-- Problem 1 --
Gather every line of the records that contains the string "action".

-- Text excerpt --
■ ■ ■ ■ ■ ■ ■

A modular library for segmenting text into sentences and paragraphs based on character-level features.
- Character-level text segmentation
- Support for sentence and paragraph boundaries
- Character span extraction for precise text positions
- Customizable window sizes for context
- Support for abbreviations
- Highly optimized performance (up to 280,000 characters/second)
- Secure model serialization with skops
- Optional ONNX model conversion and inference
pip install charboundary
Install with additional dependencies:
# With NumPy support for faster processing
pip install charboundary[numpy]
# With ONNX support for model conversion and faster inference
pip install charboundary[onnx]
# With all optional dependencies
pip install charboundary[numpy,onnx]
CharBoundary comes with pre-trained models of different sizes:
- Small - Small footprint (5 token context window, 32 trees) - Processes ~85,000 characters/second
- Medium - Default, best performance (7 token context window, 64 trees) - Processes ~280,000 characters/second
- Large - Most accurate (9 token context window, 256 trees) - Processes ~175,000 characters/second
Package Distribution: To keep the package size reasonable:
- Included in the package: Only the small model (~1MB)
- Downloaded on demand: Medium (~2MB) and large (~6MB) models are automatically downloaded from GitHub when first used
The download happens automatically and transparently the first time you use functions like get_default_segmenter()
or get_large_segmenter()

■ ■ ■ ■ ■ ■ ■

-- Records shown --
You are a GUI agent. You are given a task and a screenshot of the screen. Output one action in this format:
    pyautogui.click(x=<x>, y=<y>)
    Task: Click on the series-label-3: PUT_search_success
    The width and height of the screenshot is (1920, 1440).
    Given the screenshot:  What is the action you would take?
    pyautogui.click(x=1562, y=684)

■ ■ ■ ■ ■ ■ ■

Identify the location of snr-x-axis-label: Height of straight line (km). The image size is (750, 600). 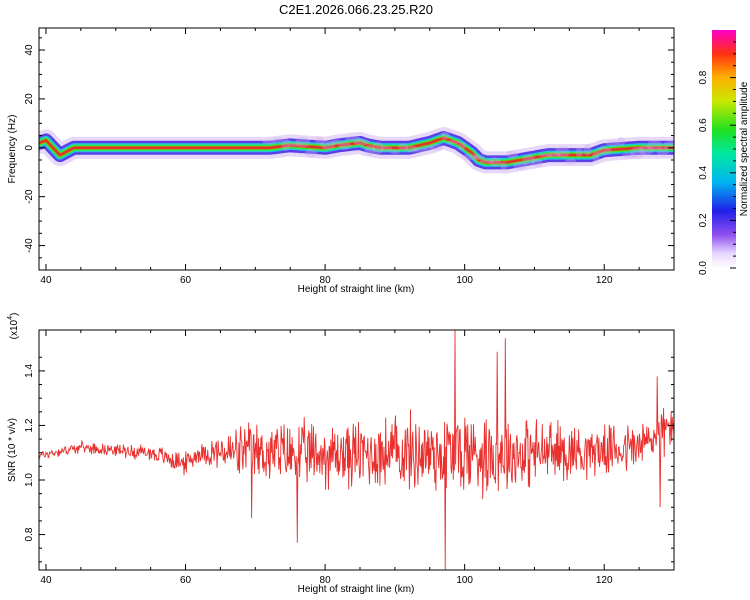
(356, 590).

■ ■ ■ ■ ■ ■ ■

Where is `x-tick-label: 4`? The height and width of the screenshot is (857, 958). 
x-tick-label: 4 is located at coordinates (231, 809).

■ ■ ■ ■ ■ ■ ■

-- Problem 2 --
In the CharBoundary description, condense the paragraph beginning "Package Distribution" into a short list that keeps its main facts.

-- Solution 1 --
You are a GUI agent. You are given a task and a screenshot of the screen. Output one action in this format:
    Given the screenshot:  What is the action you would take?

-- Solution 2 --
- The package includes only the small model (~1MB), which keeps the package small.
- The medium (~2MB) and large (~6MB) models are downloaded automatically from GitHub the first time they are used.
- The download happens transparently, for example on the first call to get_default_segmenter() or get_large_segmenter().